We have studied the radiation dose responses of two human fibroblast lines: cells from a patient with Ataxia telangiectasia (AT-2SF) and an established line of human T-1 cells. Aerobic and hypoxic 225 kVp X-ray survival curves were used as controls to the heavy ion exposures. Nearly monoenergetic accelerated neon and argon ions were used at the Berkeley Bevalac with various residual range values. The LET of the particles varied from 30 keV microns-1 to over 1,000 keV microns-1. All Ataxia survival curves were exponential functions of the dose.

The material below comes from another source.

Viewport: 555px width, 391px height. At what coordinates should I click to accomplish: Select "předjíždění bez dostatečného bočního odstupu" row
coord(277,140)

Their radiosensitivity reached peak values at 100-200 keV microns-1. Human T-1 cells have effective sublethal damage repair as has been evidenced by split dose experiments, and they are much more resistant to low LET than to high LET radiation. At high LET their radiosensitivity approached that of the Ataxia cells. The repair-misrepair model has been used to interpret these results. According to this model, the molecular repair processes culminate either in eurepair or in misrepair. We have obtained mathematical expressions that describe the cross sections and inactivation coefficients for both human cell lines as a function of the LET and the type of particle used. We assume that the lesions induced in T-1 and Ataxia cells are qualitatively similar and that each cell line attempts to repair these lesions. The result in most irradiated Ataxia cells, however, is either lethal misrepair or incomplete repair leading to cell death. T-1 cells have efficient repair mechanisms at low LET, and the repair-misrepair model suggests that at high LET the T-1 cells can still efficiently repair individual lesions, but that as the lesions become closely spaced along the tracks, the probability of misrepair increases.